To fetch it back, simply use fake = Fake_entity(memcache.get(key)). The Fake_entity object is a simple dictionary whose keys are also accessible as attributes. You can access your entity properties normally, except referenceProperties give keys instead of fetching the object (which is actually quite useful). You can also get() the actual entity with fake.get(), or more interestigly, change it and then save with fake.put().
It does not work with lists (if you fetch multiple entities from a query), but could be easily be adjusted with join/split functions using an identifier like '### FAKE MODEL ENTITY ###' as the separator. Use with db.Model only, would need small adjustments for Expando.
class Fake_entity(dict):
def __init__(self, record):
# simple case: a string, we eval it to rebuild our fake entity
if isinstance(record, basestring):
import datetime # <----- put all relevant eval imports here
from google.appengine.api import datastore_types
self.update( eval(record) ) # careful with external sources, eval is evil
return None
# serious case: we build the instance from the actual entity
for prop_name, prop_ref in record.__class__.properties().items():
self[prop_name] = prop_ref.get_value_for_datastore(record) # to avoid fetching entities
self['_cls'] = record.__class__.__module__ + '.' + record.__class__.__name__
try:
self['key'] = str(record.key())
except Exception: # the key may not exist if the entity has not been stored
pass
def __getattr__(self, k):
return self[k]
def __setattr__(self, k, v):
self[k] = v
def key(self):
from google.appengine.ext import db
return db.Key(self['key'])
def get(self):
from google.appengine.ext import db
return db.get(self['key'])
def put(self):
_cls = self.pop('_cls') # gets and removes the class name form the passed arguments
# import xxxxxxx ---> put your model imports here if necessary
Cls = eval(_cls) # make sure that your models declarations are in the scope here
real_entity = Cls(**self) # creates the entity
real_entity.put() # self explanatory
self['_cls'] = _cls # puts back the class name afterwards
return real_entity
def serialize(self):
return '### FAKE MODEL ENTITY ###\n' + repr(self)

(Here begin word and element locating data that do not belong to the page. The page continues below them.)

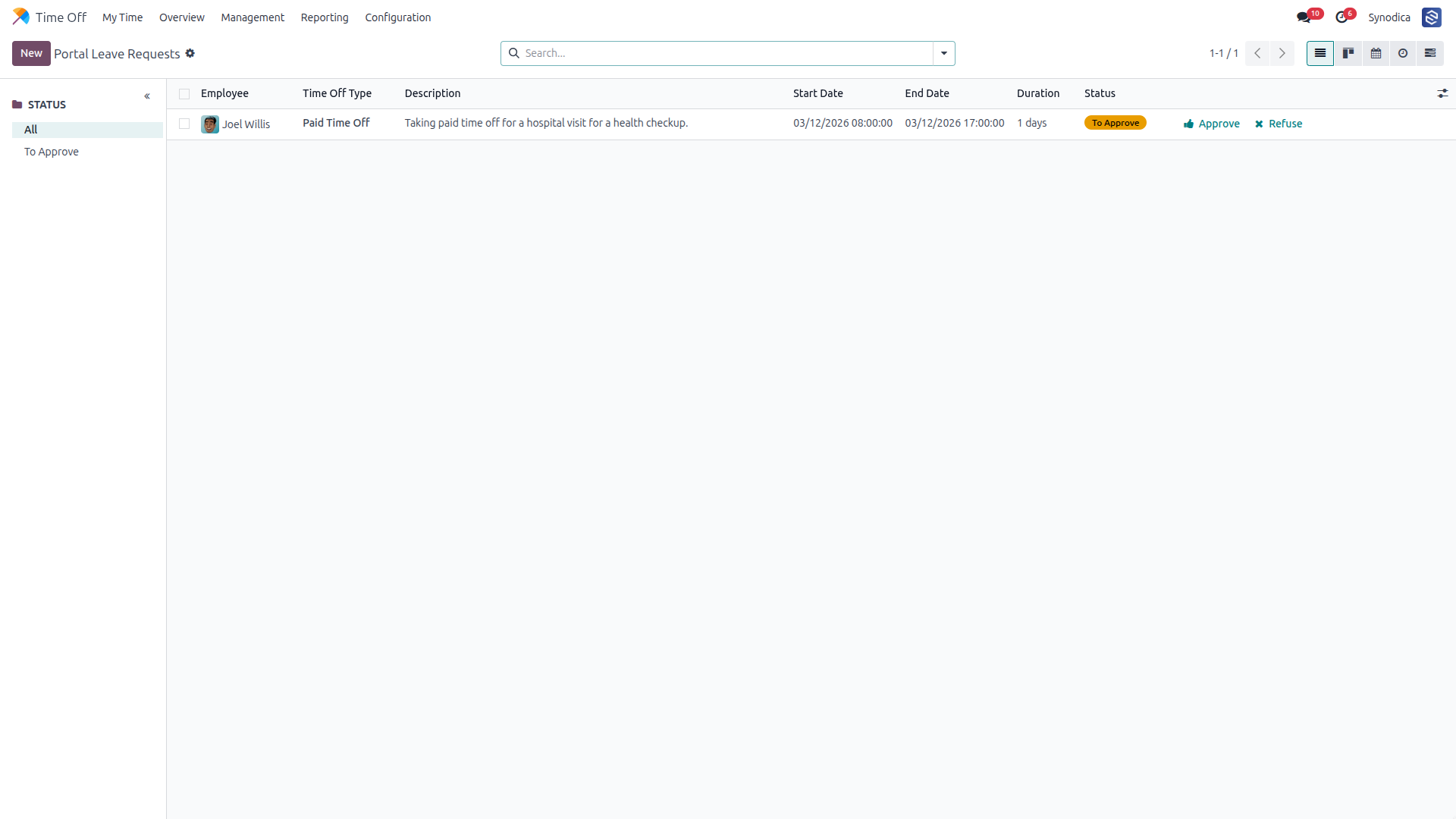Tick the select-all checkbox in header
This screenshot has width=1456, height=819.
pos(184,94)
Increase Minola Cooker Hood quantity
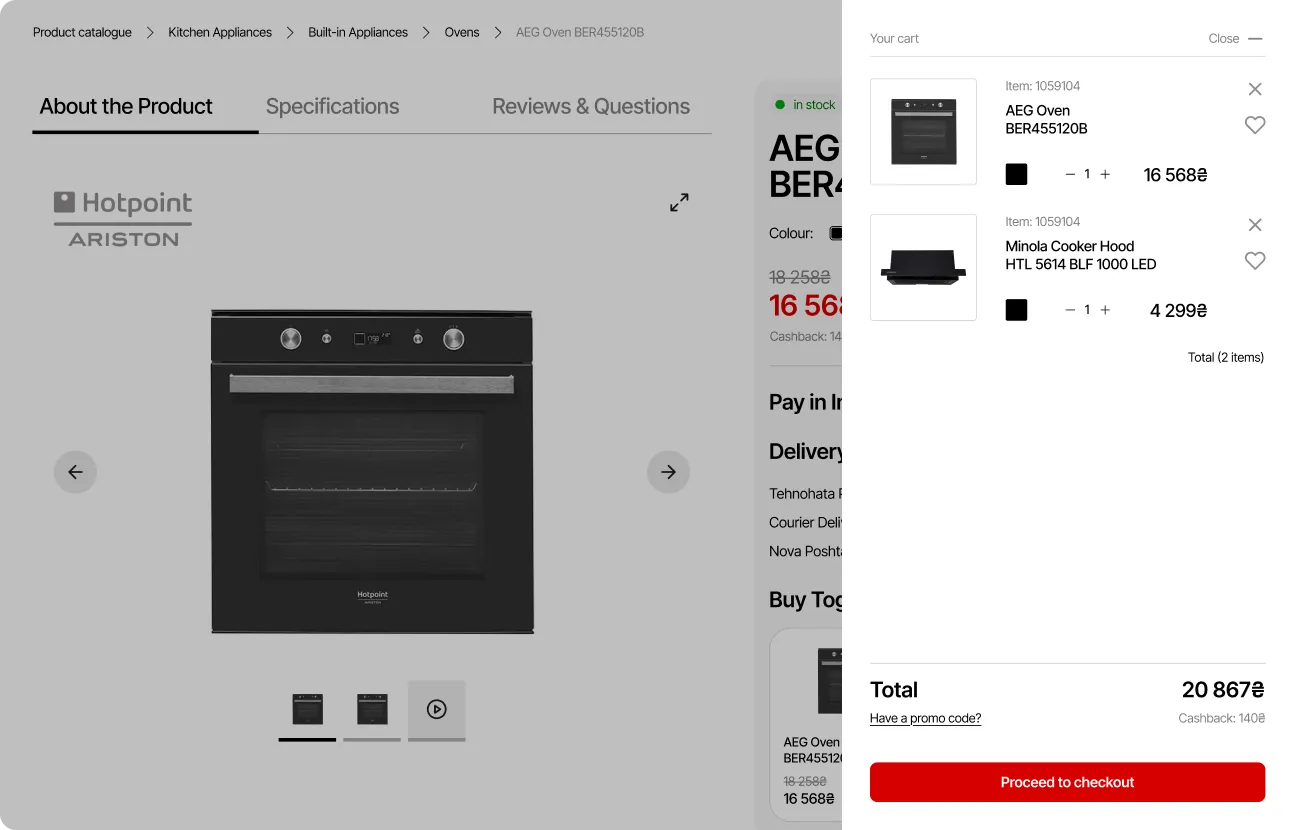 [x=1105, y=310]
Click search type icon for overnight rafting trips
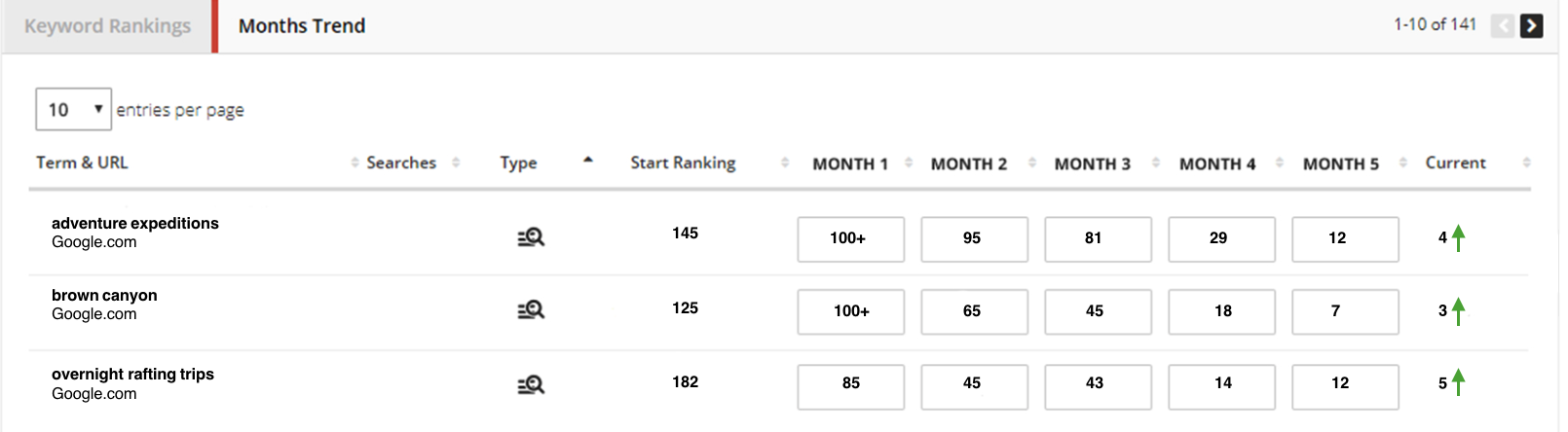 click(531, 385)
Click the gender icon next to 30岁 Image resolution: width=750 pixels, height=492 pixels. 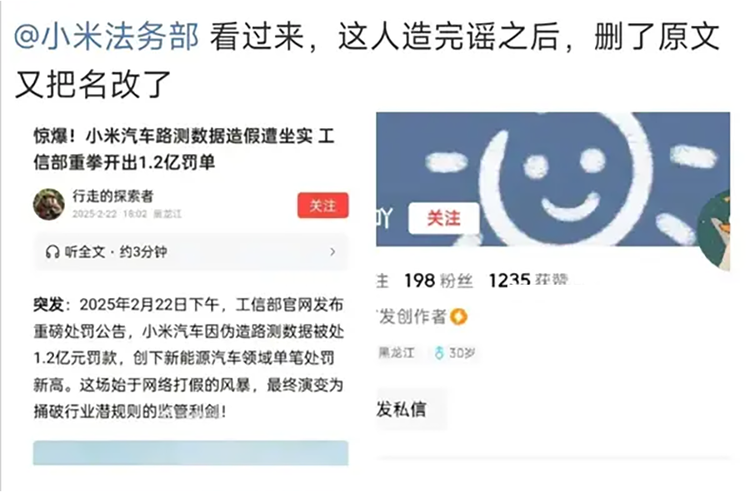pos(439,353)
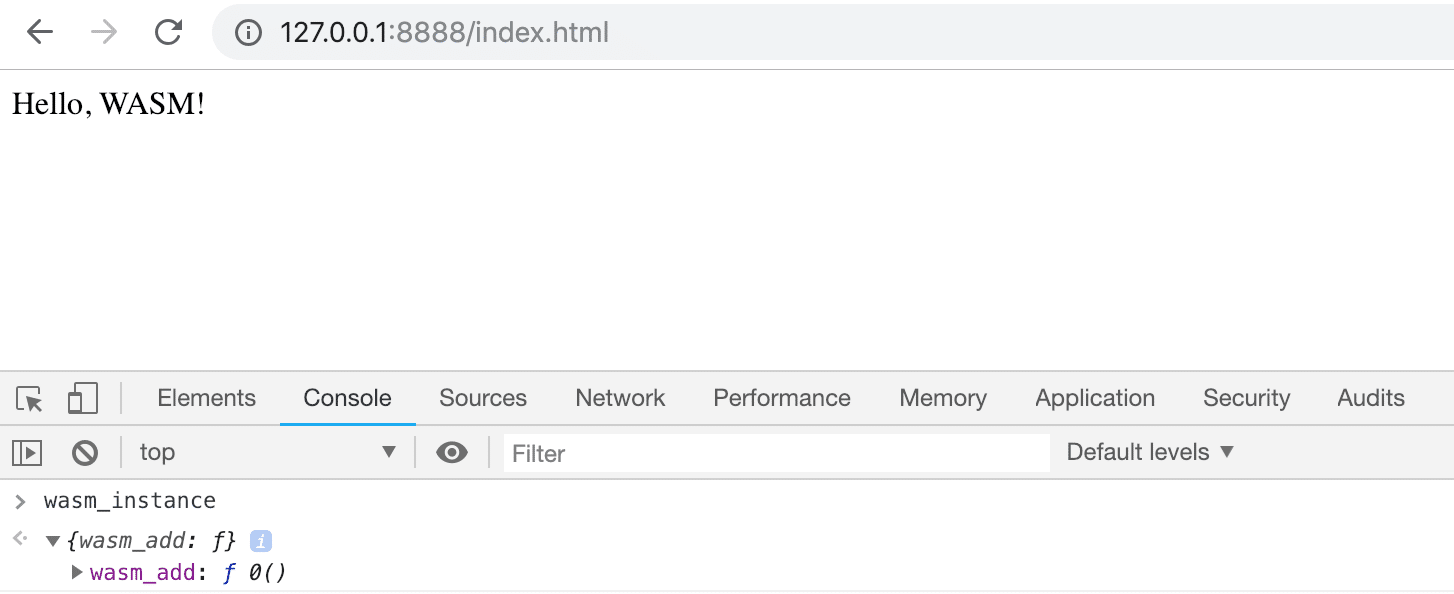This screenshot has height=594, width=1454.
Task: Click the browser back arrow
Action: tap(39, 33)
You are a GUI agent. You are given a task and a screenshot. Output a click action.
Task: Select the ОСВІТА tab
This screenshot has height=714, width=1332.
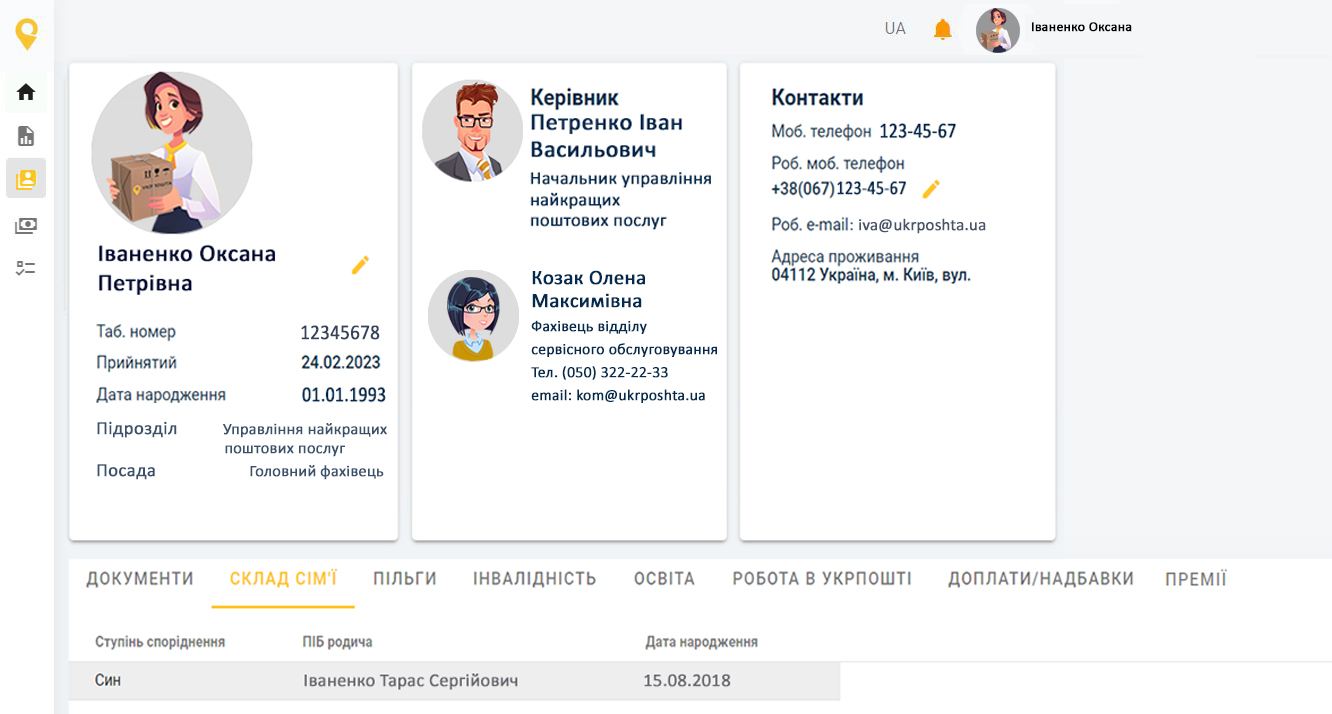point(664,579)
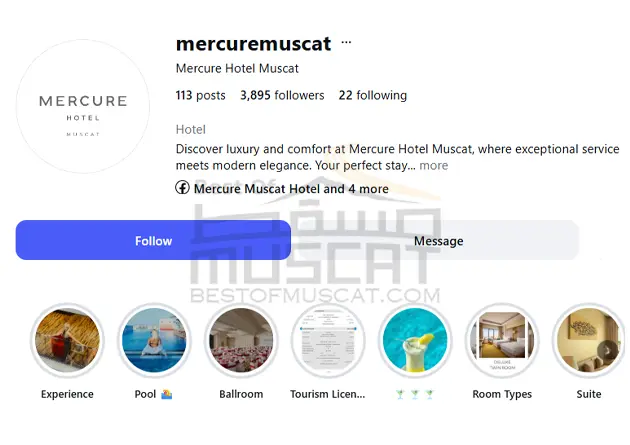Viewport: 630px width, 445px height.
Task: Open the 22 following list
Action: click(372, 95)
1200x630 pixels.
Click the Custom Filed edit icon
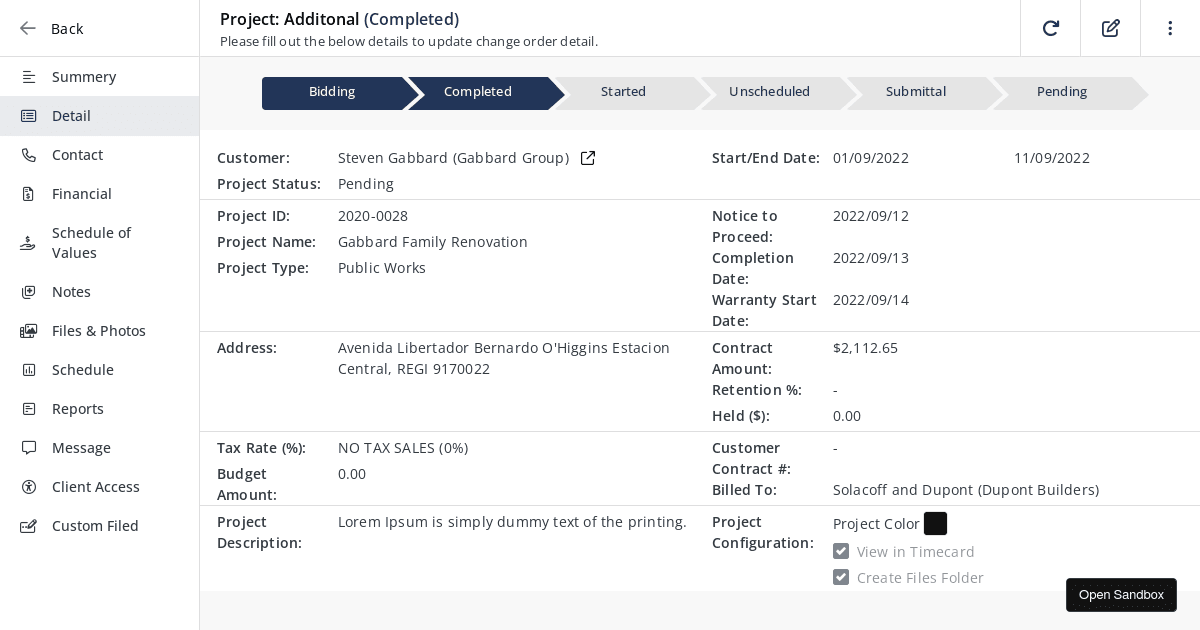[x=29, y=526]
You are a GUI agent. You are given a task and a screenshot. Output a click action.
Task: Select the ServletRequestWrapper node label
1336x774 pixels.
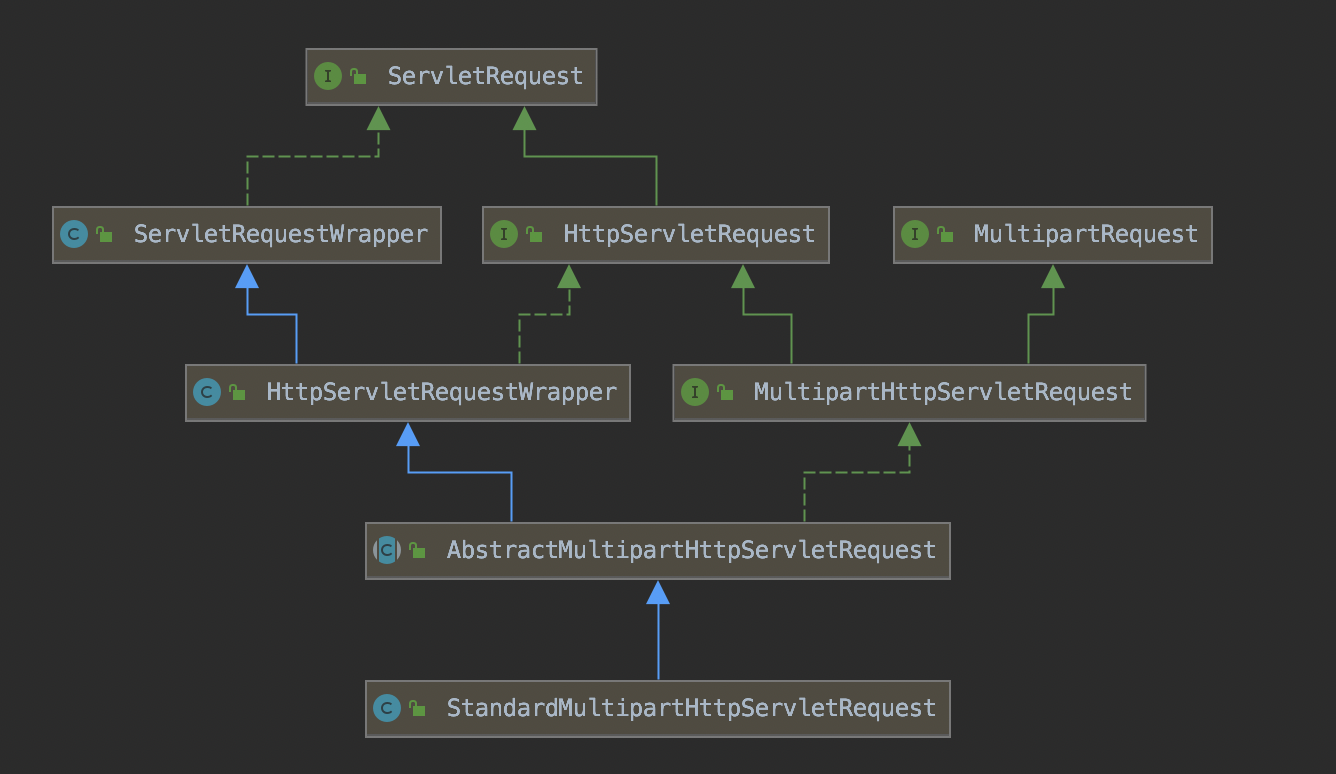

# or simply repr, but I use the initial identifier to test and eval directly when getting from memcache
I would welcome speed tests on this, I would assume this is quite faster than the other approaches. Plus, you do not have any risks if your models have changed somehow in the meantime.
Below an example of what the serialized fake entity looks like. Take a particular look at datetime (created) as well as reference properties (subdomain) :
### FAKE MODEL ENTITY ###
{'status': u'admin', 'session_expiry': None, 'first_name': u'Louis', 'last_name': u'Le Sieur', 'modified_by': None, 'password_hash': u'a9993e364706816aba3e25717000000000000000', 'language': u'fr', 'created': datetime.datetime(2010, 7, 18, 21, 50, 11, 750000), 'modified': None, 'created_by': None, 'email': u'chou#glou.bou', 'key': 'agdqZXJlZ2xlcgwLEgVMb2dpbhjmAQw', 'session_ref': None, '_cls': 'models.Login', 'groups': [], 'email___password_hash': u'chou#glou.bou+a9993e364706816aba3e25717000000000000000', 'subdomain': datastore_types.Key.from_path(u'Subdomain', 229L, _app=u'jeregle'), 'permitted': [], 'permissions': []}
Personally I also use static variables (faster than memcache) to cache my entities in the short term, and fetch the datastore when the server has changed or its memory has been flushed for some reason (which happens quite often in fact).